Tools like these can and will be used to take jobs from actual voice actors. I want no part of it.
I get where you’re coming from, but it doesn’t sit quite right with me. The whole point of technology is to save human time and effort. That should be a good thing. The problem is the capitalist hellscape that is the status quo. I don’t think we should put the onus of propping up that capitalist hellscape onto book authors. I mean, maybe that’s the easiest way to maintain the status quo, but the status quo was never sustainable in the first place.
I don’t know. This is not a fully fleshed out philosophy. At some level I’m sure it’s the same old idealism-vs-pragmatism debate.
Let me rephrase the issue for you and see if you have a different emotional reaction.
A person’s job was replaced with a capitalist’s robot, and now the capitalist earns all the money.

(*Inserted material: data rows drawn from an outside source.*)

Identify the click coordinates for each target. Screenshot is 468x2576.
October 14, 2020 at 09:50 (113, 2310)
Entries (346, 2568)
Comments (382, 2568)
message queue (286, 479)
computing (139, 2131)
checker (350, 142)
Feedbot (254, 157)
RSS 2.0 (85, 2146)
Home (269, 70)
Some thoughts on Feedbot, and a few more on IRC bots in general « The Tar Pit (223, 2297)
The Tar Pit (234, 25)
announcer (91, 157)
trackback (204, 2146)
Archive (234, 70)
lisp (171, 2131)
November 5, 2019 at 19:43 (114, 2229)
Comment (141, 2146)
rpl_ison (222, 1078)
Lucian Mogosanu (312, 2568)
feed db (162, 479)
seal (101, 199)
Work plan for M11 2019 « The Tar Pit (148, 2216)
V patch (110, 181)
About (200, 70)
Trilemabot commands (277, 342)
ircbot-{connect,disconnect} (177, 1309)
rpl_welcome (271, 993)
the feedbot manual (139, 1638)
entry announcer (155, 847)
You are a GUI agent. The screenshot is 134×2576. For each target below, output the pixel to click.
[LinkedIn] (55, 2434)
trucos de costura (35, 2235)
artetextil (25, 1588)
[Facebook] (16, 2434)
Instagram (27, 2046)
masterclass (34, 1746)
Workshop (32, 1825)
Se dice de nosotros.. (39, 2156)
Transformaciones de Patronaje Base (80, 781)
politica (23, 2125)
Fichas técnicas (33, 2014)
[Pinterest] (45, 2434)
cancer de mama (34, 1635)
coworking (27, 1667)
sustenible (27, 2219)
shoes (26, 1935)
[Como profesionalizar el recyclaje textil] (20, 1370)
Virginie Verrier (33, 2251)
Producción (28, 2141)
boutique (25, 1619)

I know I’m way late to the party but…
A person’s job was replaced with a capitalist’s robot, and now the capitalist earns all the money.
Not necessarily. A lot of Text-to-Speech (TTS) tech comes out of academia and free, open source software (FOSS). That includes AI models and voice changing tools like RVC (Retrieval-based Voice Conversion). It is fully open source and there’s thousands upon thousands of voices to choose from that are also free and not a one is an exact replica of a real person’s voice (because it doesn’t do that good a job; just gets close). Many of the most popular voices are mashups of many different voices anyway.

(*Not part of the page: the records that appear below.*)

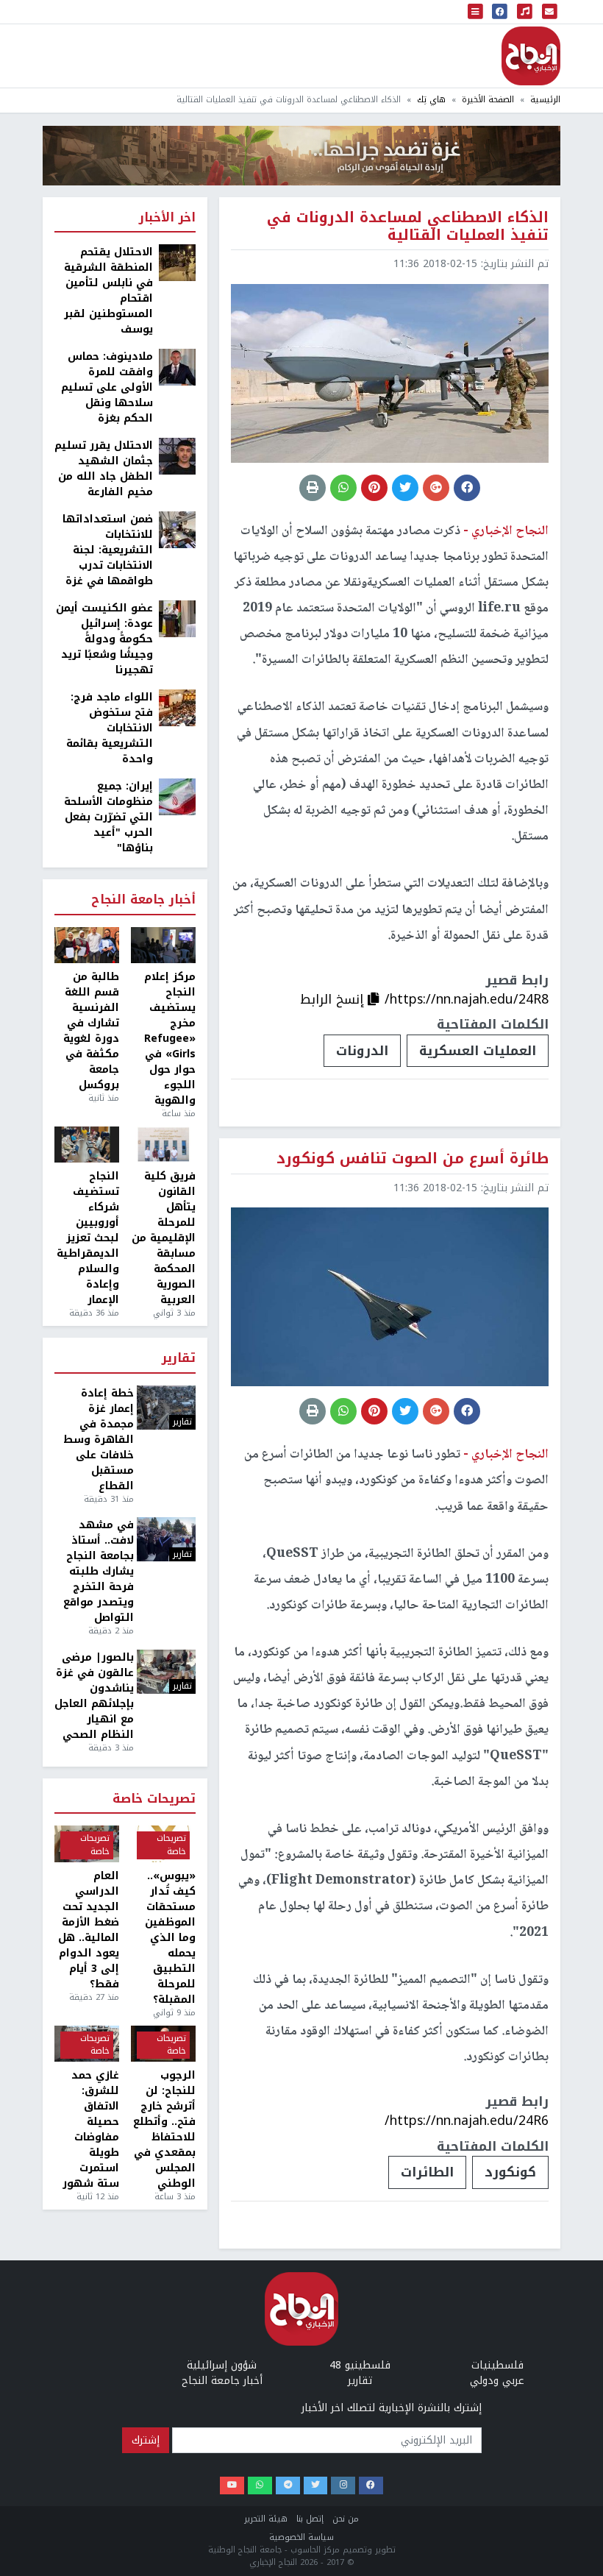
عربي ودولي (497, 2381)
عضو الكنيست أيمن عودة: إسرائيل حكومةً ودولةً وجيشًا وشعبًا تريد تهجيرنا (104, 639)
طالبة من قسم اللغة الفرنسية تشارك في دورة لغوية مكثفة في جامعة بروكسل (91, 1031)
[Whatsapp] (260, 2486)
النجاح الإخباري (531, 55)
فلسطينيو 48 (359, 2365)
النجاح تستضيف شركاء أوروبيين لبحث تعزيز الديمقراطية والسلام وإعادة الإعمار (88, 1237)
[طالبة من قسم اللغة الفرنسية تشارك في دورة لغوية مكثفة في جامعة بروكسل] (86, 945)
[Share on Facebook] (467, 488)
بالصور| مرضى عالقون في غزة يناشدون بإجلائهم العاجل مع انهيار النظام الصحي (94, 1696)
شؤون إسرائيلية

You can use any number of FOSS TTS tools (some of the newer open source AI models are great) to have it read your text and then have it processed through RVC into whatever voices you want.
Alternatively, you could just read the text yourself and change the voices using RVC. That works far better than you’d think it would but it requires reading your whole book out loud which requires overcoming laziness haha.
TL;DR: A person’s job could be replaced with a FOSS robot, and now the author earns all the money.
If they are as shitty as the obviously ai powered closed captioning we are seeing now, they will hopefully be easy to recognize.